» Excerpted data
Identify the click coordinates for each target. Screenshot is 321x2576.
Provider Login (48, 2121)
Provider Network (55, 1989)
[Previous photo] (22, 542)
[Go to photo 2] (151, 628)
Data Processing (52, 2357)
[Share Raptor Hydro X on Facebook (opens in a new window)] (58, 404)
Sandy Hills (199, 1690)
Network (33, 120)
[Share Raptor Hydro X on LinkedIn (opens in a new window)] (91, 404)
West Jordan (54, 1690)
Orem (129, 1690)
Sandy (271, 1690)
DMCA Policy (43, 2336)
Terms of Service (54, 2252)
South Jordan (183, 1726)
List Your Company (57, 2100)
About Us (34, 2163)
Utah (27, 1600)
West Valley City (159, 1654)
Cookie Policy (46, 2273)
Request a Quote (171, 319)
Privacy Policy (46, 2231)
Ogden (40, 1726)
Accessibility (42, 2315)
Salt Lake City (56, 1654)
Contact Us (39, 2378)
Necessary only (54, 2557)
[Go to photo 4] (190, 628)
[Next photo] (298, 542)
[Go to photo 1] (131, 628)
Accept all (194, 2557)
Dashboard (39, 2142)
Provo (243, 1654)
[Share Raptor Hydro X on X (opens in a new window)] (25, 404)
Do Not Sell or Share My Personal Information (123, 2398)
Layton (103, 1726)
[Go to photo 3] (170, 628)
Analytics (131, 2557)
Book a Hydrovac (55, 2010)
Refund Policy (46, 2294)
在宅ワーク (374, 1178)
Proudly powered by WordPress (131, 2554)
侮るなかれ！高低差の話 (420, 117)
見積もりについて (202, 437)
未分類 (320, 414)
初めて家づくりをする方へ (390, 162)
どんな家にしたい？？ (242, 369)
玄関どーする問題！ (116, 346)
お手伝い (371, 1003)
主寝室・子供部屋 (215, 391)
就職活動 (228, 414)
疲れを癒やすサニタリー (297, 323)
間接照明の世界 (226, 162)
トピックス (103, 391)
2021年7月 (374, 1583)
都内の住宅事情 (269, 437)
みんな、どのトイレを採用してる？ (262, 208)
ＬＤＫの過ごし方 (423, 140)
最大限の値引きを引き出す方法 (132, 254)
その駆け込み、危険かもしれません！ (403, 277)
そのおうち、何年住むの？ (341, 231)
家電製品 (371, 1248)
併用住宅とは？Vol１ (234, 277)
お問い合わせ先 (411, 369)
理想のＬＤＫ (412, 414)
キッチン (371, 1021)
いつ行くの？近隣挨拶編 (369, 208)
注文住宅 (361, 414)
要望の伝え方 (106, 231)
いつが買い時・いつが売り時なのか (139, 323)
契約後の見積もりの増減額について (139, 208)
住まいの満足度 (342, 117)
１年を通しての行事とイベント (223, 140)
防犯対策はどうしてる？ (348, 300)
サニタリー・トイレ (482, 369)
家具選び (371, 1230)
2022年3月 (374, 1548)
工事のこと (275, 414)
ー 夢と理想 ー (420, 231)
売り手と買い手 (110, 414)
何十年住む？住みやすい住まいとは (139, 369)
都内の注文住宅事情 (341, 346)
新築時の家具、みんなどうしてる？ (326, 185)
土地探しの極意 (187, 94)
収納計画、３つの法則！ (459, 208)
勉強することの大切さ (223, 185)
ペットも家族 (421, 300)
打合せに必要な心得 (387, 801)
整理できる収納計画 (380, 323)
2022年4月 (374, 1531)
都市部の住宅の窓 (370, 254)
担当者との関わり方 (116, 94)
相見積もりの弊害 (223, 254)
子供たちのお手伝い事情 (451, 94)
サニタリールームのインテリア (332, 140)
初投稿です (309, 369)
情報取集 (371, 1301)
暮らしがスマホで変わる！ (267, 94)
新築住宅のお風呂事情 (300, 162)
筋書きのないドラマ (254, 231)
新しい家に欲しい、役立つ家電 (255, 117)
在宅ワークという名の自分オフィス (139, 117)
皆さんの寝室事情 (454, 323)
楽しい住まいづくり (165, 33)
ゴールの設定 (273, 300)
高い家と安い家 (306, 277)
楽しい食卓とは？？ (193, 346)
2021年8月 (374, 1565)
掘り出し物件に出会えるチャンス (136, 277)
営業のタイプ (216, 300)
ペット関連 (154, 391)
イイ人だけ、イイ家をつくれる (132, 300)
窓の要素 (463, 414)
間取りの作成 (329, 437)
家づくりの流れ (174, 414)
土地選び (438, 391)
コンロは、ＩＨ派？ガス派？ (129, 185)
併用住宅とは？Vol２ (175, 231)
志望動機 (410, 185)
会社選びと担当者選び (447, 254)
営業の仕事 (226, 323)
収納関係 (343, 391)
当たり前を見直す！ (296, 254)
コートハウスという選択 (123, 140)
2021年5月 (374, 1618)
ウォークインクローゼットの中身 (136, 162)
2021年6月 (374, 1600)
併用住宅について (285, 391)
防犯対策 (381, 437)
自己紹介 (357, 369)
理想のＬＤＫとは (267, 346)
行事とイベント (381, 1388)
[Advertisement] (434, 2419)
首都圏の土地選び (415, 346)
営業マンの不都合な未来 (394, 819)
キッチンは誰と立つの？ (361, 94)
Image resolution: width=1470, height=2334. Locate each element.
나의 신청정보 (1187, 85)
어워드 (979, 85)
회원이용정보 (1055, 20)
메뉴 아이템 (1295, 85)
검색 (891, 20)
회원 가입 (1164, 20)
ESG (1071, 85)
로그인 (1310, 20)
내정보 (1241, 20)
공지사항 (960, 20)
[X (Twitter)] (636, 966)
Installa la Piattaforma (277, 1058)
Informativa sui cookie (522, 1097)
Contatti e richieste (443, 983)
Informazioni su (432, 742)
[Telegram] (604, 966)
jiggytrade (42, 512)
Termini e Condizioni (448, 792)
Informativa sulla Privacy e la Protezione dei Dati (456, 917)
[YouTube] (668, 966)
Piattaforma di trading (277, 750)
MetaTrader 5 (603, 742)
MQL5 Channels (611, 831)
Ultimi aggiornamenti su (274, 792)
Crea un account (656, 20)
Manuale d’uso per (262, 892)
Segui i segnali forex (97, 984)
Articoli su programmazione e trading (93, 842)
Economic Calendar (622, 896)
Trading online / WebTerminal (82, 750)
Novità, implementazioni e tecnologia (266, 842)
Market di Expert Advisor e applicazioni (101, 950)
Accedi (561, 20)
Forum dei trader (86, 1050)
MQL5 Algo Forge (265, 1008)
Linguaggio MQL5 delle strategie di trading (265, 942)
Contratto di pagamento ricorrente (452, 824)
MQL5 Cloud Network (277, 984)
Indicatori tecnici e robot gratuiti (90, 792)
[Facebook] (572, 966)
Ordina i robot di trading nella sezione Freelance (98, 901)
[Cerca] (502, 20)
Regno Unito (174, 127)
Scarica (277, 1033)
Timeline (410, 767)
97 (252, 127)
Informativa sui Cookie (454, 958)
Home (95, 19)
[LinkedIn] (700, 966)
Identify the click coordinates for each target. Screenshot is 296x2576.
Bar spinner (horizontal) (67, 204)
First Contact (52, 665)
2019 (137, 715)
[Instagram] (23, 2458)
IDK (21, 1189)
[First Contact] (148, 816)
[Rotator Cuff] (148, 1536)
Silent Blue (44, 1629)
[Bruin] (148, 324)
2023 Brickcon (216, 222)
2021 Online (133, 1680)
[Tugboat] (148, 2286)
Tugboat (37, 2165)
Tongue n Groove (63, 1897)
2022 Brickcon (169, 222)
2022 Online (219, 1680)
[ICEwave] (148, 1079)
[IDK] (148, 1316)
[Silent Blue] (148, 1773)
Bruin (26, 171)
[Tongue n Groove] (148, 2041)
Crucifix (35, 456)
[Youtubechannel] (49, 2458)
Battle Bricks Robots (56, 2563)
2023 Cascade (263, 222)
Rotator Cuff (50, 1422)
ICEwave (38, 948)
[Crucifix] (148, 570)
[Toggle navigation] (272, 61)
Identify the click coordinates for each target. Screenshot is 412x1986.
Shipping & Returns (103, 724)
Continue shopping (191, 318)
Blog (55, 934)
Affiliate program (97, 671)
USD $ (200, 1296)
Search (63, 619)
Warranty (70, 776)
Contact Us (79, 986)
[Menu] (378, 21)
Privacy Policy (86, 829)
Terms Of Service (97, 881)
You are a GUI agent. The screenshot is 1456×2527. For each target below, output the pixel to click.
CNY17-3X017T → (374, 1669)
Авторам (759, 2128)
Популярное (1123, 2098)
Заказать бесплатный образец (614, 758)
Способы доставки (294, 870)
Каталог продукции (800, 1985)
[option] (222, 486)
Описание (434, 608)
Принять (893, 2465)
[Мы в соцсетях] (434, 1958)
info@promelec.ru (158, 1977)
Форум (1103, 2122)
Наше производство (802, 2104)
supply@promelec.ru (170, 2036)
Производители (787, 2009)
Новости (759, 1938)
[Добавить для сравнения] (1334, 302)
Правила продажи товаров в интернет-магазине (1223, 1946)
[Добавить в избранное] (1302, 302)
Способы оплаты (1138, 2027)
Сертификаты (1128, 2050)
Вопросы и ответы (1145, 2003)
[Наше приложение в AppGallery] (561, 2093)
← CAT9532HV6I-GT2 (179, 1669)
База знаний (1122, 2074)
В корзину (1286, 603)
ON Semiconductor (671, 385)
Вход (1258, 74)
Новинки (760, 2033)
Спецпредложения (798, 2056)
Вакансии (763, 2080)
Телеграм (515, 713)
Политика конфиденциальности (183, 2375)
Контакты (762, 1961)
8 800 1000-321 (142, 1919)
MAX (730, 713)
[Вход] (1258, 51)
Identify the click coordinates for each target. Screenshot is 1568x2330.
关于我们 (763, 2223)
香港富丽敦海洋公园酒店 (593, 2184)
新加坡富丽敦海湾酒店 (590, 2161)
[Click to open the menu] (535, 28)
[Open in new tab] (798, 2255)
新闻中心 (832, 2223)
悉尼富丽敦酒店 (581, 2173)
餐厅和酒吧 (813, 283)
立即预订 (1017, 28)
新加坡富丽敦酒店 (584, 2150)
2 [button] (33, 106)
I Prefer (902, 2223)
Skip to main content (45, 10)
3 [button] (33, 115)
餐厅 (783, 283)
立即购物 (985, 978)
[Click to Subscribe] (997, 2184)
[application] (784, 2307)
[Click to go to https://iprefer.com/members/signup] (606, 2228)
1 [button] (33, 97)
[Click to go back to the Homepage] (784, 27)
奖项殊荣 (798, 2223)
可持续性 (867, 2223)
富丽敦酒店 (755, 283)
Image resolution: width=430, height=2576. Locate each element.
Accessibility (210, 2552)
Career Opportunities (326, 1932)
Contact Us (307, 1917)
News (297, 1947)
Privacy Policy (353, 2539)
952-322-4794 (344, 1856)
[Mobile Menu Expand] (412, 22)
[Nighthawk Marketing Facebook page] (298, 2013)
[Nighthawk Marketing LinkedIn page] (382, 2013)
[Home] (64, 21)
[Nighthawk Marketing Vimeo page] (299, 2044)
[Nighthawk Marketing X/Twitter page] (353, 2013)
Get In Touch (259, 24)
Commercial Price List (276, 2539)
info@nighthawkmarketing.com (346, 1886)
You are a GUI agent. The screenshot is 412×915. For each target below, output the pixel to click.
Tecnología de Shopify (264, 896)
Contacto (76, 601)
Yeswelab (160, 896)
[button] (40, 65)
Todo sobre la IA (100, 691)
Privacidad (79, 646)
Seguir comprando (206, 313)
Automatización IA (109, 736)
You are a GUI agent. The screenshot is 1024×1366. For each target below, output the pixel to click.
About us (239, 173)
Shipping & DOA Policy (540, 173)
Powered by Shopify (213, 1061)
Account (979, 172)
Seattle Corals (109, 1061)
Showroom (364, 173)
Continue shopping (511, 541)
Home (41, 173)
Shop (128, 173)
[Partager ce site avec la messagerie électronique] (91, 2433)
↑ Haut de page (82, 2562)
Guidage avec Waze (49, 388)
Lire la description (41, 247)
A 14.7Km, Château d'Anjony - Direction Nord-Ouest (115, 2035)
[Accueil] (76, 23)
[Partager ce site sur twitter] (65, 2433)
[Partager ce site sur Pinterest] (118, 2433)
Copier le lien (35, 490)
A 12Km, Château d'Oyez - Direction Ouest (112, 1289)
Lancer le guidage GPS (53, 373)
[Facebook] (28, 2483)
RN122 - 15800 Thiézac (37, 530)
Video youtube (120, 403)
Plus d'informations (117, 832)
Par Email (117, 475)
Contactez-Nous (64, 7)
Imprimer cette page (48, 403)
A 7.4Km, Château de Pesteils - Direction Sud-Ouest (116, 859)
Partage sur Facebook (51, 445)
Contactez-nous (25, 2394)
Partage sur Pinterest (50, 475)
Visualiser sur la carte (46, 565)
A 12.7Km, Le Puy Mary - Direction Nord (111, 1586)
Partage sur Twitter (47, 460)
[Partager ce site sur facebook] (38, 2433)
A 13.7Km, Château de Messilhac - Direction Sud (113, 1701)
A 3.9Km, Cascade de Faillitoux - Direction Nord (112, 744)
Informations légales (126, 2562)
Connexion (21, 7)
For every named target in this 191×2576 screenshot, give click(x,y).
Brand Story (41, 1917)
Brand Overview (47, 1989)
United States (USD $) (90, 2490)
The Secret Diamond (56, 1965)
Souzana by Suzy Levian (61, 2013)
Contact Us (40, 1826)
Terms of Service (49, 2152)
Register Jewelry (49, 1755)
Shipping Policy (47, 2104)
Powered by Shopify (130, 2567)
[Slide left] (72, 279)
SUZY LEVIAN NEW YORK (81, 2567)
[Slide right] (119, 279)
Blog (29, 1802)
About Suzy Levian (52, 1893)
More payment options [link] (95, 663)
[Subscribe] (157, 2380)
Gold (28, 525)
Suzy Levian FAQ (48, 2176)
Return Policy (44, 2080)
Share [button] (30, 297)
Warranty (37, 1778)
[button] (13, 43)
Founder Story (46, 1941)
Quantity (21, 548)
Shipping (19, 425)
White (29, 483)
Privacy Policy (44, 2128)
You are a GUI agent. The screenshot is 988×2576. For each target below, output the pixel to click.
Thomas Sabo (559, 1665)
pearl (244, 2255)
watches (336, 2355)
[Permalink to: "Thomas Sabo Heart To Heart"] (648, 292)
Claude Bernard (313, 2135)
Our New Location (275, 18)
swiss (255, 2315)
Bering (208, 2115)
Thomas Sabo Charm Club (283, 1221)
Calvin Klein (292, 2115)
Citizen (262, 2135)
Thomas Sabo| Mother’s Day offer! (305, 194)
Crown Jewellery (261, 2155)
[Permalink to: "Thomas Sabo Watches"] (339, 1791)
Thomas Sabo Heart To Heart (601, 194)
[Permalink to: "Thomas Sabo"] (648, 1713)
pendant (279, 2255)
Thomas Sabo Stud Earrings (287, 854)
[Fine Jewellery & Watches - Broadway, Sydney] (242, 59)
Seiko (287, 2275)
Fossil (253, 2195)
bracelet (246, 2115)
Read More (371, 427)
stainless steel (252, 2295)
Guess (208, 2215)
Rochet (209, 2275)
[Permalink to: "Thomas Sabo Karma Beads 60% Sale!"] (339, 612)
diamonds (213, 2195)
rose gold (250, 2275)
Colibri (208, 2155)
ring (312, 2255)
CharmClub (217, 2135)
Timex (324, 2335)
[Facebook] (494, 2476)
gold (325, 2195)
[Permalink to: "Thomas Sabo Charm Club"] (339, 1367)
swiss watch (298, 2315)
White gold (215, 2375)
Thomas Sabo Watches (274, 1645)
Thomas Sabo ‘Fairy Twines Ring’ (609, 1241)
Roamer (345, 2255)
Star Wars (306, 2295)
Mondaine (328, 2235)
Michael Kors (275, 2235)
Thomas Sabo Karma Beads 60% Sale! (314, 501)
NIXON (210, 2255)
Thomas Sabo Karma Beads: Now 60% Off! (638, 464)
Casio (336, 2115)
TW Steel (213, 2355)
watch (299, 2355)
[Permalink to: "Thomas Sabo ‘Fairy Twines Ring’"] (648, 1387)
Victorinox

» Instructions for the task
Output the lines above between the one holding "Network (33, 120)" and the one holding "[Go to photo 3] (170, 628)", inclusive, with nothing before or after them.

» Answer to this problem
Network (33, 120)
[Share Raptor Hydro X on LinkedIn (opens in a new window)] (91, 404)
West Jordan (54, 1690)
Orem (129, 1690)
Sandy (271, 1690)
DMCA Policy (43, 2336)
Terms of Service (54, 2252)
South Jordan (183, 1726)
List Your Company (57, 2100)
About Us (34, 2163)
Utah (27, 1600)
West Valley City (159, 1654)
Cookie Policy (46, 2273)
Request a Quote (171, 319)
Privacy Policy (46, 2231)
Ogden (40, 1726)
Accessibility (42, 2315)
Salt Lake City (56, 1654)
Contact Us (39, 2378)
Necessary only (54, 2557)
[Go to photo 4] (190, 628)
[Next photo] (298, 542)
[Go to photo 1] (131, 628)
Accept all (194, 2557)
Dashboard (39, 2142)
Provo (243, 1654)
[Share Raptor Hydro X on X (opens in a new window)] (25, 404)
Do Not Sell or Share My Personal Information (123, 2398)
Layton (103, 1726)
[Go to photo 3] (170, 628)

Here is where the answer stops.